U.S. Construction Market Overview
Forecasts for the second half of 2024 are similar to those for the first half, with one notable exception.
On September 18, the US Federal Reserve announced its first interest rate cut in almost four years. While the full effect will take some time to materialize, the expected outcome is clear: an uptick in consumer spending. This will almost certainly spill over into the housing market, which remains artificially subdued partly because interest rates are making it comparatively more expensive to borrow money.
In the office sector, there has been a noticeable flight to quality. Companies, recognizing that remote work is here to stay but that employees need to be in the office at least some of the time, have opted for smaller, more expensive spaces. Most now operate on a rule of thumb that around 60 desks will be needed for every 100 employees. Leases that expired after 2020 were not renewed; instead, companies redirected funds from leasing a 100-desk office to a more upscale 60-desk office. This shift has resulted in an abundance of empty offices that are unsuitable for conversion to residential uses—one in Manhattan made headlines for selling at a staggering 98% discount. More such cases are likely in the coming years.
In the residential sector, a combination of rising interest rates and restrictive zoning practices have created shortages across almost every type of property. The current cost environment incentivizes the construction of high-end, luxury residences of various densities. These developments are, by definition, not affordable for typical consumers, while affordable housing, conversely, is not as profitable. Lower interest rates should make more kinds of property profitable and help alleviate some of these issues.

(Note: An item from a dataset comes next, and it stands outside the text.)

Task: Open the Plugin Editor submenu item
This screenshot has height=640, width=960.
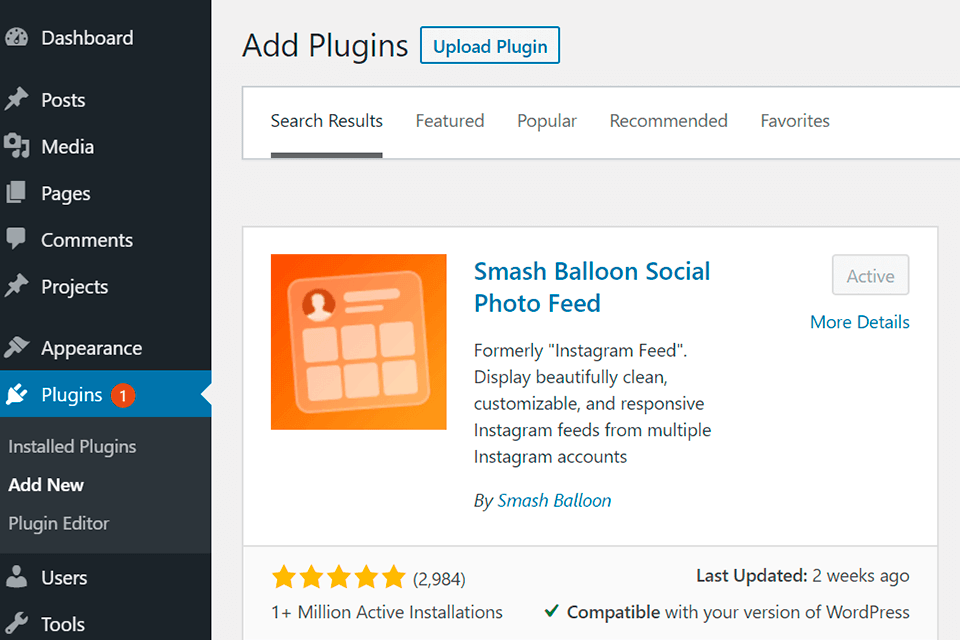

Geographically, remote work has spurred growth in smaller cities located approximately 1-2 hours’ drive from larger metropolitan areas. Cities like New Haven, Milwaukee, and Providence have experienced population increases as remote workers from New York, Chicago, and Boston seek to stretch their salaries further. More expensive cities have fared less well, either failing to reduce their cost of living or find new uses for their vacant offices.